Find how many lines in the data below include the word "agent", then write only that number.

[Start of Attachment]

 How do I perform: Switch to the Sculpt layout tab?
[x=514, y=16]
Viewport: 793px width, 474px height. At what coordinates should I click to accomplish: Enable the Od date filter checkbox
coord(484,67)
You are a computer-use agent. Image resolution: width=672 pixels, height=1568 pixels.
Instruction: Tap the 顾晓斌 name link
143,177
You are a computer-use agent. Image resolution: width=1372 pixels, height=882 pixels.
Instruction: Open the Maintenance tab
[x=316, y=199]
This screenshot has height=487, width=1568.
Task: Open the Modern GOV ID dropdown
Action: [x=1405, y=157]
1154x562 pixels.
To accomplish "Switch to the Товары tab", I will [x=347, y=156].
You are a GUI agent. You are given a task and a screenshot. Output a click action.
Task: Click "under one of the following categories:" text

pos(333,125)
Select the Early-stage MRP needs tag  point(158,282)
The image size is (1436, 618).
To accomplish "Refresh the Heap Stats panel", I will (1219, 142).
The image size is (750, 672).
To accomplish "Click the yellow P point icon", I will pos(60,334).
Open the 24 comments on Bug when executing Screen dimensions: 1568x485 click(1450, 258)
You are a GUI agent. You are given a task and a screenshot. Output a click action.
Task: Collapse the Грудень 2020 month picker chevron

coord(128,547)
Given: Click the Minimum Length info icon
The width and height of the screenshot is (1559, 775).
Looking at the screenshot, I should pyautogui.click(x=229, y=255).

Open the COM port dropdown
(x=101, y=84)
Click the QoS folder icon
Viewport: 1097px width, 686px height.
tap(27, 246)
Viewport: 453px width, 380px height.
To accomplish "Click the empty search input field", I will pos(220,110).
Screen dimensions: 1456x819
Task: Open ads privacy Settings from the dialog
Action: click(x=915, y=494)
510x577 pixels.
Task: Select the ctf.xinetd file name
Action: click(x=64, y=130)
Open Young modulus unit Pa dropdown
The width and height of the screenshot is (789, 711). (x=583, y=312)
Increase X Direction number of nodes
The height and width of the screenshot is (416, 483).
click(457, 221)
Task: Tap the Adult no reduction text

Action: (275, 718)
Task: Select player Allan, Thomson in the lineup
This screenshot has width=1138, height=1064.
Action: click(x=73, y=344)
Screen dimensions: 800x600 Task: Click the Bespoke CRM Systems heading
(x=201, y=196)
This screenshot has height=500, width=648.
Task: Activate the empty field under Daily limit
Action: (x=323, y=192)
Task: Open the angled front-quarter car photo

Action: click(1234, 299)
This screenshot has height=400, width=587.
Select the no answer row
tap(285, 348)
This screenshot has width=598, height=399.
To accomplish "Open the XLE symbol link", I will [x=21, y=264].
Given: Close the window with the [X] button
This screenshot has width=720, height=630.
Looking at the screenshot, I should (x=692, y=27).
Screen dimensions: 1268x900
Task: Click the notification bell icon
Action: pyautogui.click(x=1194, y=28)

[End of Attachment]

§ **Reply to the exercise**: 4